Entries giving target coordinates
# # #

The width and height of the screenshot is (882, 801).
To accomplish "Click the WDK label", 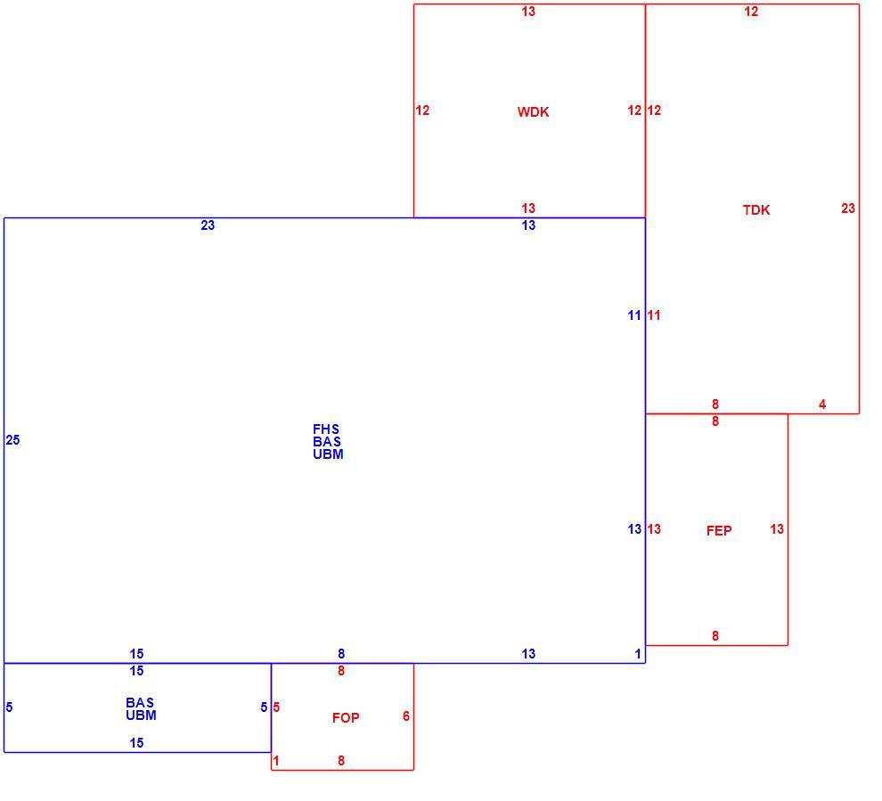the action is point(533,112).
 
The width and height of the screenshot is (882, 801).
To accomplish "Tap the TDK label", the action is point(756,209).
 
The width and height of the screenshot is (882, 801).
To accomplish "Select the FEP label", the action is point(719,530).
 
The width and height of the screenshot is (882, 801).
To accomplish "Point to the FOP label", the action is point(346,718).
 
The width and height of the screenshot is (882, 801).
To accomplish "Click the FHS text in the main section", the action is point(326,429).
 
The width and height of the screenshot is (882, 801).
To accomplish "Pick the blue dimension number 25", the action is point(13,440).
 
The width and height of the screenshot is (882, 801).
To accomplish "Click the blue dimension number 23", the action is point(208,225).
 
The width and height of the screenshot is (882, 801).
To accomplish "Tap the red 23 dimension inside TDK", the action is point(848,208).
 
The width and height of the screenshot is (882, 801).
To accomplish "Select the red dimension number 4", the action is point(822,405).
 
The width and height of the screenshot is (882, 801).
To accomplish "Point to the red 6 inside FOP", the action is point(406,716).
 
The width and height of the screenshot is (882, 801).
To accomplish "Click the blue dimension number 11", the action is point(634,315).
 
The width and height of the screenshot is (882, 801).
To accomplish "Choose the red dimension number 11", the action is point(654,315).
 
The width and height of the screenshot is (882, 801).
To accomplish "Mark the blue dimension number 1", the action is point(638,654).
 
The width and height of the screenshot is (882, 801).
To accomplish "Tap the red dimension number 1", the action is point(275,761).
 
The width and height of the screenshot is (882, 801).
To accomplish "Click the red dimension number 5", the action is point(276,707).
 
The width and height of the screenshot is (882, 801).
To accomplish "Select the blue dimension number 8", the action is point(341,654).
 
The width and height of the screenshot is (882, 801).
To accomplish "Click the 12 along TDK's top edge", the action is point(751,12).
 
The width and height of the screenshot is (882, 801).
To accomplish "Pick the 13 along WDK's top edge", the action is point(528,12).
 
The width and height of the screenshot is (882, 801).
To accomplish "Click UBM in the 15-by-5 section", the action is point(141,715).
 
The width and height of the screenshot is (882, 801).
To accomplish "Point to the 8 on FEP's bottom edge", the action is point(715,636).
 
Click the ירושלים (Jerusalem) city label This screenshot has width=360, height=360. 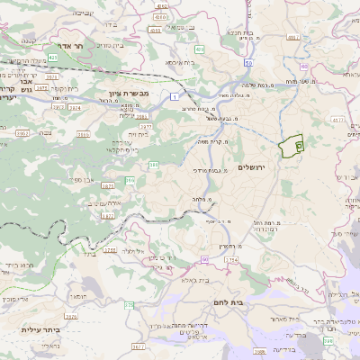pyautogui.click(x=254, y=167)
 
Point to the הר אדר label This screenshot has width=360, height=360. pyautogui.click(x=66, y=45)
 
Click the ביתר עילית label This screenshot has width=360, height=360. pyautogui.click(x=40, y=329)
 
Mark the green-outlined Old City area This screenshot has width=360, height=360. pyautogui.click(x=292, y=146)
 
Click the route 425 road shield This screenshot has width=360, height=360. pyautogui.click(x=53, y=58)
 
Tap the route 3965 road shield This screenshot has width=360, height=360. pyautogui.click(x=22, y=133)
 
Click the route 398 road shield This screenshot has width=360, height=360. pyautogui.click(x=328, y=340)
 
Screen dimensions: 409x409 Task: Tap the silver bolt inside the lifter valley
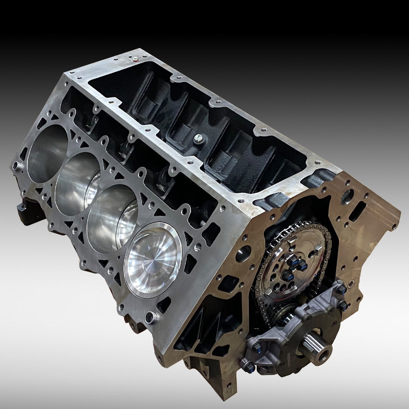[198, 139]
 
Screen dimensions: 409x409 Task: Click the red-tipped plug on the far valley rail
[135, 59]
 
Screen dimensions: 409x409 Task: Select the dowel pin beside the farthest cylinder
[16, 166]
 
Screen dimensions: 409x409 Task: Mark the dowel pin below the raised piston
[152, 318]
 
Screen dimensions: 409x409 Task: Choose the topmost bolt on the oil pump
[340, 289]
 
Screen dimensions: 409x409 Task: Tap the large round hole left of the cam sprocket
[244, 253]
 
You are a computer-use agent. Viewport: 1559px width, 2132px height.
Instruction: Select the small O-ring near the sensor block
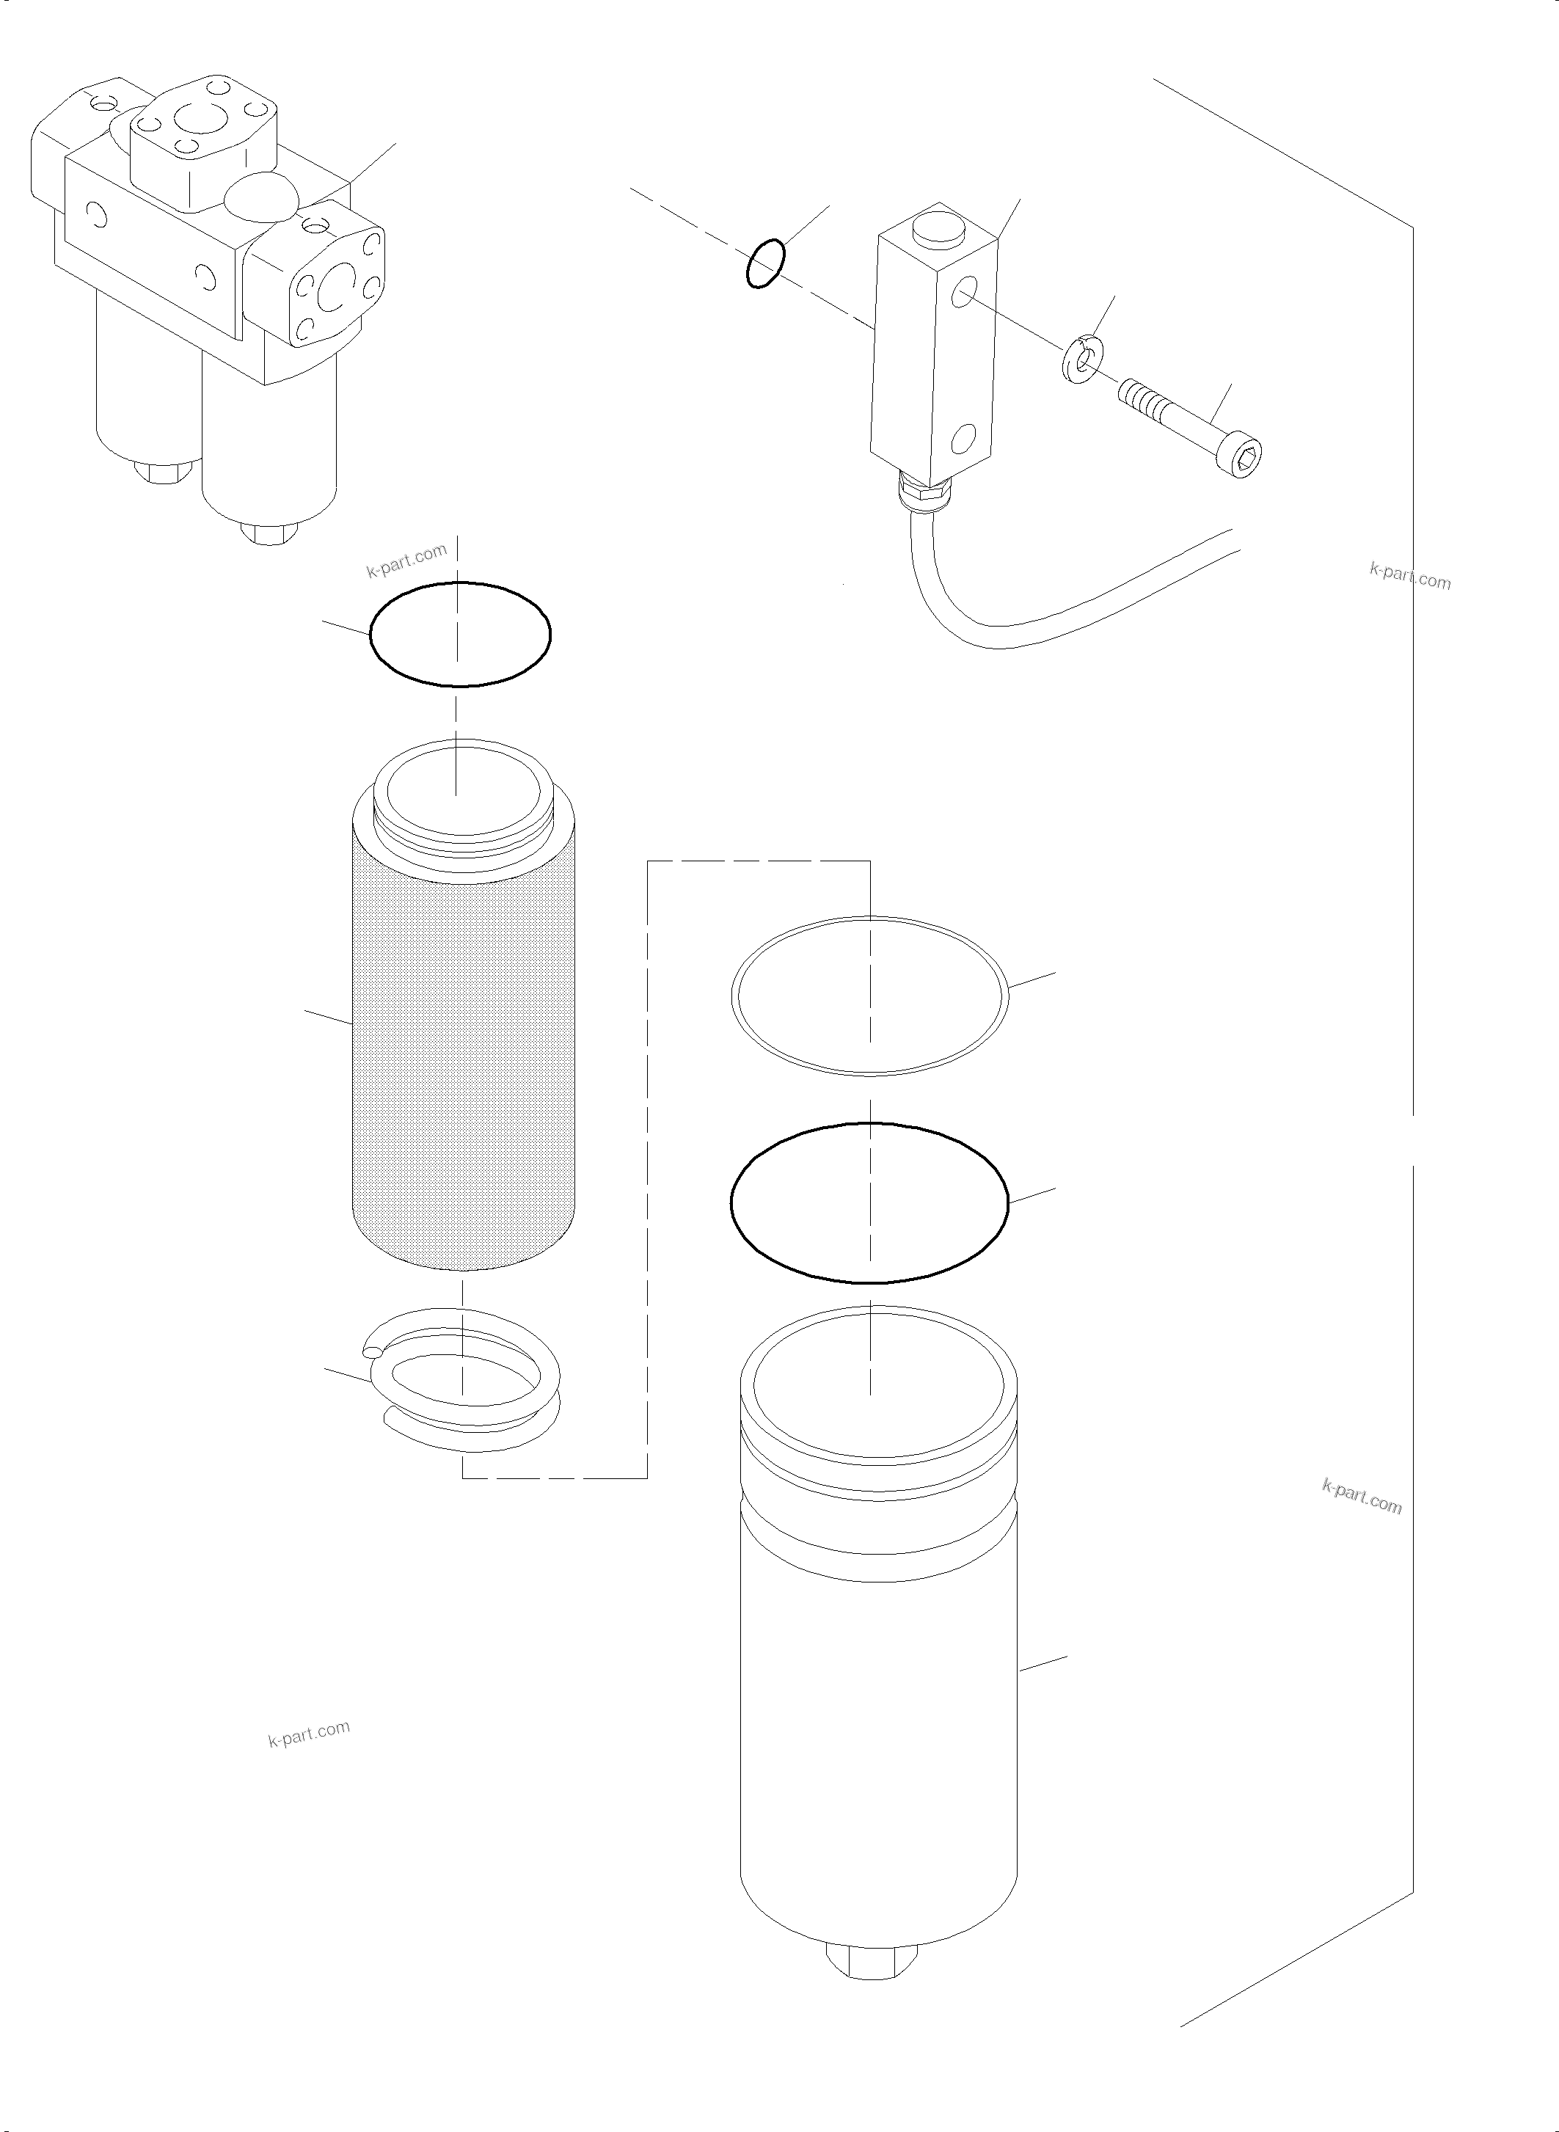(x=764, y=264)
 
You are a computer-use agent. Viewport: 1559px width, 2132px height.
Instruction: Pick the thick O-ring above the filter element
(x=459, y=633)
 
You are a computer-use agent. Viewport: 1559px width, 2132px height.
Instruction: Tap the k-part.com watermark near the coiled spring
(x=309, y=1734)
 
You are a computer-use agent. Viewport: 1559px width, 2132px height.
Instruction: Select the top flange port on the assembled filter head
(x=205, y=142)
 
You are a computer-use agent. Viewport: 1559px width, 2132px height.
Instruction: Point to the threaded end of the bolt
(x=1142, y=398)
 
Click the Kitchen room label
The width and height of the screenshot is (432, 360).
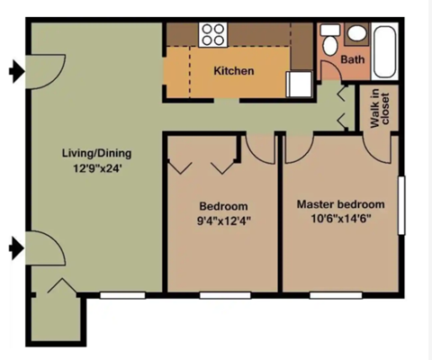click(x=233, y=70)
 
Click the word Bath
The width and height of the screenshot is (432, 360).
click(x=351, y=60)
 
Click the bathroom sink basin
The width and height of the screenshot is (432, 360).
click(x=356, y=34)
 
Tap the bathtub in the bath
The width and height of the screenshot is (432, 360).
click(x=385, y=52)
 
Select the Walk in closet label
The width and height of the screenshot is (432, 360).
click(x=381, y=108)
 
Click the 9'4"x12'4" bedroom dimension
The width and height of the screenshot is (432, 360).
click(x=222, y=220)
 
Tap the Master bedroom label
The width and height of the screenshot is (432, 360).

# # #

### Written problem
Put the listing from the line with "Screen dimensions: 409x409 Task: Choose" to the line with "click(x=233, y=70)" into a Markdown table with the columns Row and Listing line, giving each non-blank line its own numbered row. Include only those lines, and leave the pictures out.

### Exercise response
| Row | Listing line |
|---|---|
| 1 | Screen dimensions: 409x409 Task: Choose the topmost bolt on the oil pump |
| 2 | [340, 289] |
| 3 | Screen dimensions: 409x409 Task: Tap the large round hole left of the cam sprocket |
| 4 | [244, 253] |
| 5 | You are a computer-use agent. Viewport: 1559px width, 2132px height. |
| 6 | Instruction: Select the small O-ring near the sensor block |
| 7 | (x=764, y=264) |
| 8 | You are a computer-use agent. Viewport: 1559px width, 2132px height. |
| 9 | Instruction: Pick the thick O-ring above the filter element |
| 10 | (x=459, y=633) |
| 11 | You are a computer-use agent. Viewport: 1559px width, 2132px height. |
| 12 | Instruction: Tap the k-part.com watermark near the coiled spring |
| 13 | (x=309, y=1734) |
| 14 | You are a computer-use agent. Viewport: 1559px width, 2132px height. |
| 15 | Instruction: Select the top flange port on the assembled filter head |
| 16 | (x=205, y=142) |
| 17 | You are a computer-use agent. Viewport: 1559px width, 2132px height. |
| 18 | Instruction: Point to the threaded end of the bolt |
| 19 | (x=1142, y=398) |
| 20 | Click the Kitchen room label |
| 21 | The width and height of the screenshot is (432, 360). |
| 22 | click(x=233, y=70) |